◆ Work to do: How many rows below contain the word "column"? Reply with the number alone.

--------------------

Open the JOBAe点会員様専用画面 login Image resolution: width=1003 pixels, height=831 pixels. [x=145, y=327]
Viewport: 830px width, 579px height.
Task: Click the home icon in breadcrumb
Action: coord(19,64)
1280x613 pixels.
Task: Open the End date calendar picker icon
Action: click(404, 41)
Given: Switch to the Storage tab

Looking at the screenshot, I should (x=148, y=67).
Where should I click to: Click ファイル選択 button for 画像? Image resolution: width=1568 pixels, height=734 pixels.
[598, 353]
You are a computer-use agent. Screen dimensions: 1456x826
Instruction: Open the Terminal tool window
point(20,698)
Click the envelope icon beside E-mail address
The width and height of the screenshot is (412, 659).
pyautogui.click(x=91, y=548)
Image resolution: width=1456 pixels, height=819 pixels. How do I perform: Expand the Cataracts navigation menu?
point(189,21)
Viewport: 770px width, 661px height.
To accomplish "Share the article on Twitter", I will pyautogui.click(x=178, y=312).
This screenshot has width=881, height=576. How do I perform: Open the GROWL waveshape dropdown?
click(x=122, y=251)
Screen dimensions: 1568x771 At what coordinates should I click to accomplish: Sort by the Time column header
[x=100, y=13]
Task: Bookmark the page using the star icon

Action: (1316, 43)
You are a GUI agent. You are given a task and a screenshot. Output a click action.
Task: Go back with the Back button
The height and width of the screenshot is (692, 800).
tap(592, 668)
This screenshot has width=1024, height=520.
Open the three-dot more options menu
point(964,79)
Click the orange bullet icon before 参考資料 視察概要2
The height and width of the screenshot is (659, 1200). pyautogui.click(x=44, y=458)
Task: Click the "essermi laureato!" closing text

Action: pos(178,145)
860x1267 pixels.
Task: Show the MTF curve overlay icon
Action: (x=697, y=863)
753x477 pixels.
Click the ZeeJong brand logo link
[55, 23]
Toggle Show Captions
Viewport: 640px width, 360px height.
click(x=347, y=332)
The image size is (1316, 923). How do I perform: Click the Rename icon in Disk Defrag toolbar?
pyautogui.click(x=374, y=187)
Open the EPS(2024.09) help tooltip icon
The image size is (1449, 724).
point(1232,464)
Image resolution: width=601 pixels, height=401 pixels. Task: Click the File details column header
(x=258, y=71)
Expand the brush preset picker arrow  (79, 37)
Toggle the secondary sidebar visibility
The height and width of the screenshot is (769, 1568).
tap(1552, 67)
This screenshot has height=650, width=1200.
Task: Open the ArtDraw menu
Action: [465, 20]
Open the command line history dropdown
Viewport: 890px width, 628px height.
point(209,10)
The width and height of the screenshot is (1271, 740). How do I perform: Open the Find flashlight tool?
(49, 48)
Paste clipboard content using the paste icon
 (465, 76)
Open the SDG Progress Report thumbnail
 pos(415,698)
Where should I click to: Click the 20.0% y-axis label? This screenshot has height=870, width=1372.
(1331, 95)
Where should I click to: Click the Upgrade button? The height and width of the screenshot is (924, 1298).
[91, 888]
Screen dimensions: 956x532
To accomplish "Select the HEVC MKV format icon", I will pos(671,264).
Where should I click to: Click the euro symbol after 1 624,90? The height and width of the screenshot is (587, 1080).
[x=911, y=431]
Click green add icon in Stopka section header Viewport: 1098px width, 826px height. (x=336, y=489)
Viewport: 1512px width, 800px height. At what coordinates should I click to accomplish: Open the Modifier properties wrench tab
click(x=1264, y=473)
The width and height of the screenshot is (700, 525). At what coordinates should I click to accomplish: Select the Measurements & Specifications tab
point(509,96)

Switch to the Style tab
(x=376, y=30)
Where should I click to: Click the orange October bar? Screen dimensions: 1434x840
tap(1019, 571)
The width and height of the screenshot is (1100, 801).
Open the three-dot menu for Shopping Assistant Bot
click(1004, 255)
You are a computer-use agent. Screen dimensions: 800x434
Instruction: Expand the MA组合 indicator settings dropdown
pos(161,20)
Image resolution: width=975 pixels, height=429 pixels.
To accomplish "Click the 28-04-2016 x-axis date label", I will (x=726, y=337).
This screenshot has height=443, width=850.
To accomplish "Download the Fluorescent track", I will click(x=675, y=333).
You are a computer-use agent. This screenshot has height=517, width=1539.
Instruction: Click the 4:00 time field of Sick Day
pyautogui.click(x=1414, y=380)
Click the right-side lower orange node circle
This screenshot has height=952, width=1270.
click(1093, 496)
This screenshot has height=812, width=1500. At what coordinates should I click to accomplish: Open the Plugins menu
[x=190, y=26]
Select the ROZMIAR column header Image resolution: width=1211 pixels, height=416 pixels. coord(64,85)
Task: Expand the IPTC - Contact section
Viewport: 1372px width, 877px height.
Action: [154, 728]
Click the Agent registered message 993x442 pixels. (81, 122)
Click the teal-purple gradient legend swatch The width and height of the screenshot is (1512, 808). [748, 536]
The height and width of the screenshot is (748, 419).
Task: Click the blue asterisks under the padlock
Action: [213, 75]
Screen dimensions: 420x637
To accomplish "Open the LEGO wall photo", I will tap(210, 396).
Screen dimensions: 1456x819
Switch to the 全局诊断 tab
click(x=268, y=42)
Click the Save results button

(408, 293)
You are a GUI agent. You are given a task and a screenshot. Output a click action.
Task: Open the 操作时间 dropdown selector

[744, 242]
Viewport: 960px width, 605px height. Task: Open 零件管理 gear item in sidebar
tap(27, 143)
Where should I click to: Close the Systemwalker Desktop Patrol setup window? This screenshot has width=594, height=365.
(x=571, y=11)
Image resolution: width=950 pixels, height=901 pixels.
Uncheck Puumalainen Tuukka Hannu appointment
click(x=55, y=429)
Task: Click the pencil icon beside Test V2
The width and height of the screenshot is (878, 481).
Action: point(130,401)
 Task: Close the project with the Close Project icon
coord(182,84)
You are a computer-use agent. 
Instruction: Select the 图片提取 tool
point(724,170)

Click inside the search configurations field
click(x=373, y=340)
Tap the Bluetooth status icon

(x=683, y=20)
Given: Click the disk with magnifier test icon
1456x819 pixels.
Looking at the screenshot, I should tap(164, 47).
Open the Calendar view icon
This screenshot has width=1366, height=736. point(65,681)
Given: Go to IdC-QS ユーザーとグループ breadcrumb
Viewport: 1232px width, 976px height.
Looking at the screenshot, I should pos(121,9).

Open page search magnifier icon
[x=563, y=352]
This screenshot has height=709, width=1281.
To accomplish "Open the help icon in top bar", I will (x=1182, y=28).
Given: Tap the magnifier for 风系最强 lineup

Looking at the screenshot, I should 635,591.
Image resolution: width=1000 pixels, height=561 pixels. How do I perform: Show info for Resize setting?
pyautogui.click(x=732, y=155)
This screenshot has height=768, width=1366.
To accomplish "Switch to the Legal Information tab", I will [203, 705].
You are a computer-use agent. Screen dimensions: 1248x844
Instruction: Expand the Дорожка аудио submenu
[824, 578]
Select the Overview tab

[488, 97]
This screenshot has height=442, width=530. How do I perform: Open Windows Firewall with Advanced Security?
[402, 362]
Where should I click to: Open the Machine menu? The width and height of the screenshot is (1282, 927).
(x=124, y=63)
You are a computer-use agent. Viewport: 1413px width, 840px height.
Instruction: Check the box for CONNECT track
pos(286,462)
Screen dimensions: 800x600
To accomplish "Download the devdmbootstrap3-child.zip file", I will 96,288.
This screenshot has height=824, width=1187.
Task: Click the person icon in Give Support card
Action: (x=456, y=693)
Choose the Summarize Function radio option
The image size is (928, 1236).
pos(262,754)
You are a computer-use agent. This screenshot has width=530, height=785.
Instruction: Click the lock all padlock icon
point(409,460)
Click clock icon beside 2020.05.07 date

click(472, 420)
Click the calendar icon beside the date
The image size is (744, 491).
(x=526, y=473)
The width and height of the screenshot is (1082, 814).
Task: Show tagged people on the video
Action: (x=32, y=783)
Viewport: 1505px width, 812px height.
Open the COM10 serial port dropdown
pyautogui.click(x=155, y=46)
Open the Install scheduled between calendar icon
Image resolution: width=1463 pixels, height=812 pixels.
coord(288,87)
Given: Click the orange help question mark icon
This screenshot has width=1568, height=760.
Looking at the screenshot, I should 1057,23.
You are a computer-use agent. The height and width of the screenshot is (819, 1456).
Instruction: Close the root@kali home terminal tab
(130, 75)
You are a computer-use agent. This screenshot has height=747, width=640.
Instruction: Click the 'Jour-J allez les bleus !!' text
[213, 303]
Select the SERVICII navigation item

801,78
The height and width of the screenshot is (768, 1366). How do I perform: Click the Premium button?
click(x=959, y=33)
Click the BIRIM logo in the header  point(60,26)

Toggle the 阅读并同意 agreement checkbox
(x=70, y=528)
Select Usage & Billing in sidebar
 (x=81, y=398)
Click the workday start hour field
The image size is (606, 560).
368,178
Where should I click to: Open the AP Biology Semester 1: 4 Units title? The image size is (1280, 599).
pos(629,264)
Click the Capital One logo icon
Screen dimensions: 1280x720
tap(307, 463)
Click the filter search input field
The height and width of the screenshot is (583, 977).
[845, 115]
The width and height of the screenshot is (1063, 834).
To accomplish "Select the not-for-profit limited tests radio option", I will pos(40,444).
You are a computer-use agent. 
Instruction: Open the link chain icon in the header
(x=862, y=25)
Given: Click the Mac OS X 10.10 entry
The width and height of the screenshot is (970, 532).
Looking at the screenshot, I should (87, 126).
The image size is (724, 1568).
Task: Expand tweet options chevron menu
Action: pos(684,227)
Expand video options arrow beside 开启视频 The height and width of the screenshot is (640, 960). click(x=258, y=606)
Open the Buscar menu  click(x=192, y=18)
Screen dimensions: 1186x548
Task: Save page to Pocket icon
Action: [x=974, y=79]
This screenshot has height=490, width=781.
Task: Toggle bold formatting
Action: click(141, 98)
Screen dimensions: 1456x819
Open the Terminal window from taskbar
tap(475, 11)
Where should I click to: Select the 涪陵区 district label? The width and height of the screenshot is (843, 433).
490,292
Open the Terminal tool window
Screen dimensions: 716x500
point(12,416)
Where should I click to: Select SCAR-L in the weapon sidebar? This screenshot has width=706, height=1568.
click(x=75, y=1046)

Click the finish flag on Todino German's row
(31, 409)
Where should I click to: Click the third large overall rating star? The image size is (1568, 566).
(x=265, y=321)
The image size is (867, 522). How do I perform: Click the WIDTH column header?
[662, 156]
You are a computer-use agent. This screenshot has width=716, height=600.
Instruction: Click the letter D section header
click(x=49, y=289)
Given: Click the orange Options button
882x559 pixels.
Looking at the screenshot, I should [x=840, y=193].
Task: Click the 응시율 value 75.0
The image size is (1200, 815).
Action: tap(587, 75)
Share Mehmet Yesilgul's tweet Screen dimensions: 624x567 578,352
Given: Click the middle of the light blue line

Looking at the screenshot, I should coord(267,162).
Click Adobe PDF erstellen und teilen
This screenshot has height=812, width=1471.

--------------------

◆ Solution to this task: 4